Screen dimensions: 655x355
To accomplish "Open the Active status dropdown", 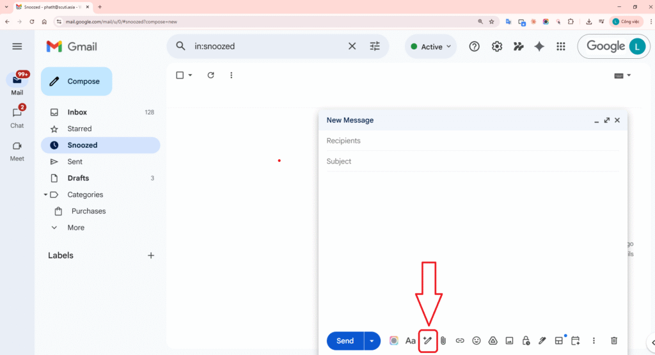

---

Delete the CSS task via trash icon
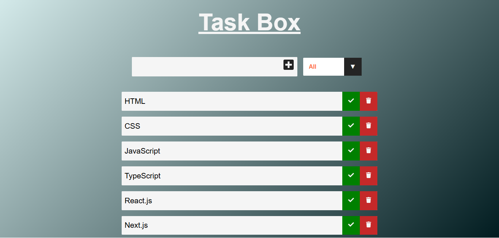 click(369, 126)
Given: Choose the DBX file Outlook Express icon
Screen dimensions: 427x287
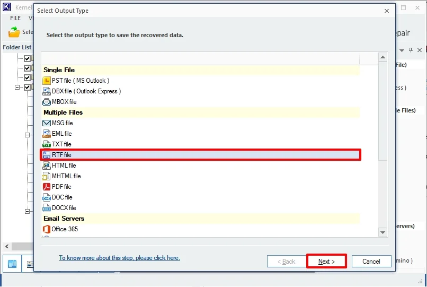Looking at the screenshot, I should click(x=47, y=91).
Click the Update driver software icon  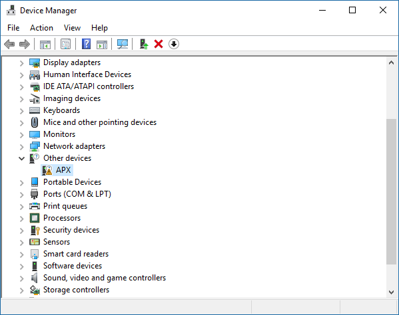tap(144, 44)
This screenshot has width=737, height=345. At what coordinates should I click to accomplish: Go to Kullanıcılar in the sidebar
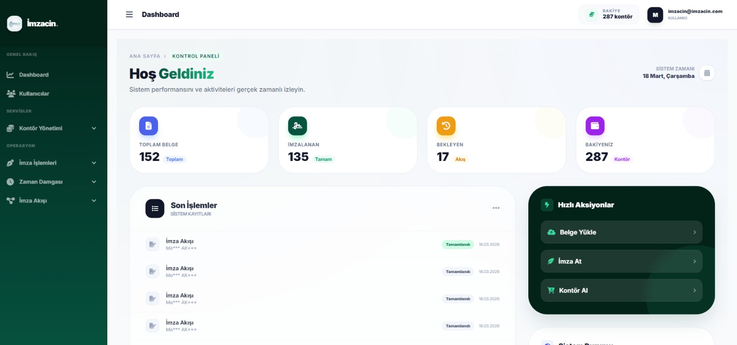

---

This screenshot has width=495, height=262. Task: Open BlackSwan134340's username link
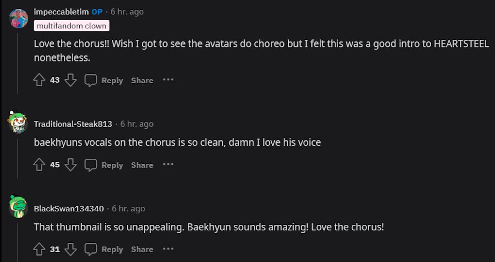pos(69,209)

• [What you should do]:
Can you transcribe the records between the lines holding "Screen dimensions: 655x355" and "the Active status", inclusive, word for word and without the pictures?

• [Problem solution]:
Screen dimensions: 655x355
To accomplish "Open the Active status dropdown", 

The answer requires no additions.